*** Opening of Data for the task ***

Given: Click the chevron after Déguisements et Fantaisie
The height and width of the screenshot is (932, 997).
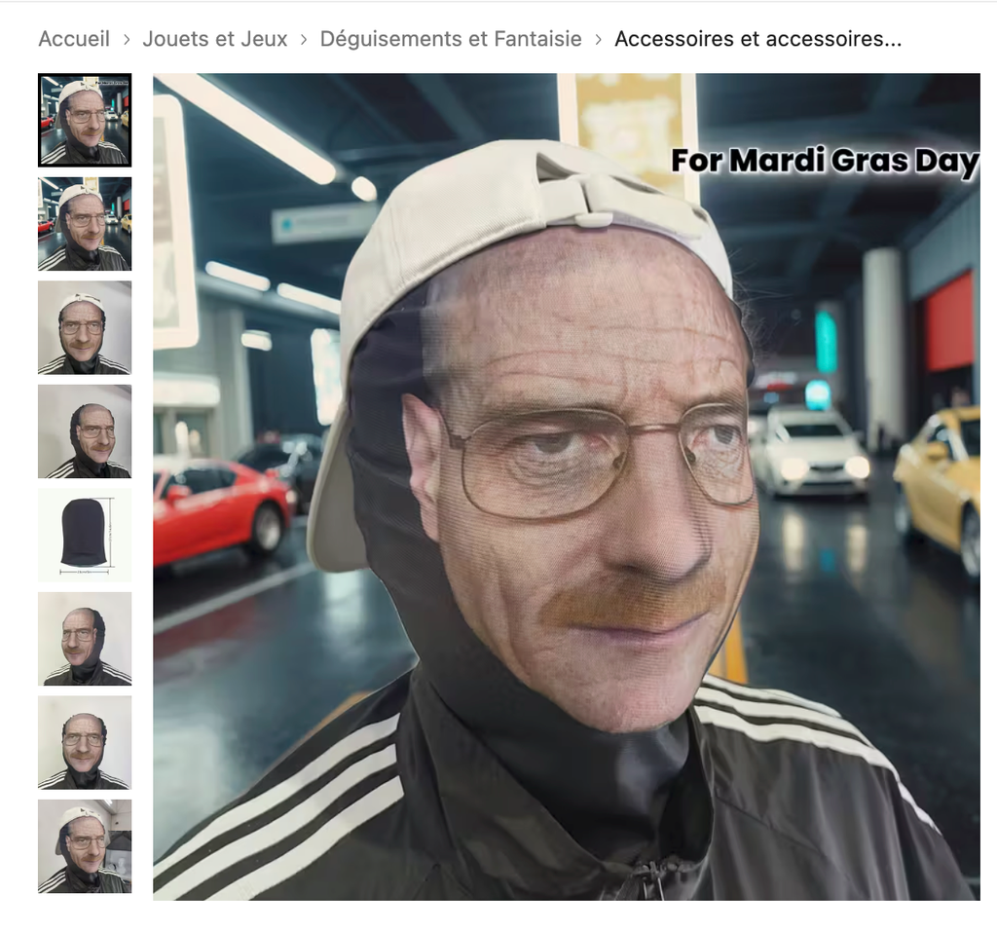Looking at the screenshot, I should click(598, 40).
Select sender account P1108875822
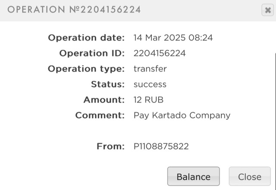 coord(161,146)
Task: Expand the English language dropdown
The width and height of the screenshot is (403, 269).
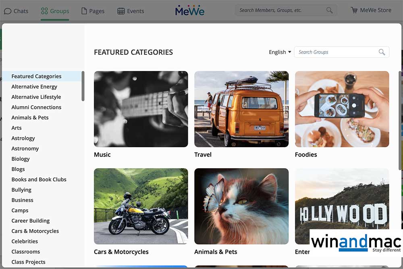Action: [x=280, y=52]
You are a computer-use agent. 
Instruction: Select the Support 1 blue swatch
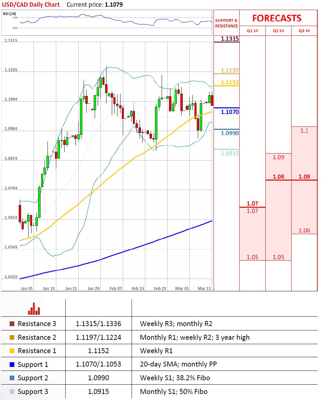click(12, 365)
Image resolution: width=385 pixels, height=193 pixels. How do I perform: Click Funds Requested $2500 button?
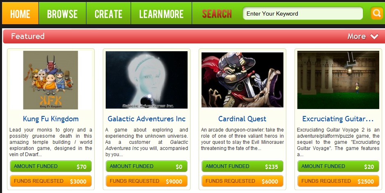(x=338, y=181)
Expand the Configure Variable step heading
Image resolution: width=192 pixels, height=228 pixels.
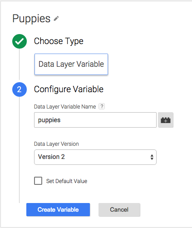click(69, 89)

*** Close of Data for the task ***

- **Assignment**
Every picture stays out; reproduce exactly the lines from the one with "Select sender account P1108875822" through the last line of the data above.

- **Answer section**
Select sender account P1108875822
 coord(161,146)
Task: Expand the English language dropdown
The width and height of the screenshot is (403, 269).
Action: [x=280, y=52]
You are a computer-use agent. 
Instruction: Select the Support 1 blue swatch
click(12, 365)
Image resolution: width=385 pixels, height=193 pixels. How do I perform: Click Funds Requested $2500 button?
(x=338, y=181)
Expand the Configure Variable step heading
Image resolution: width=192 pixels, height=228 pixels.
click(69, 89)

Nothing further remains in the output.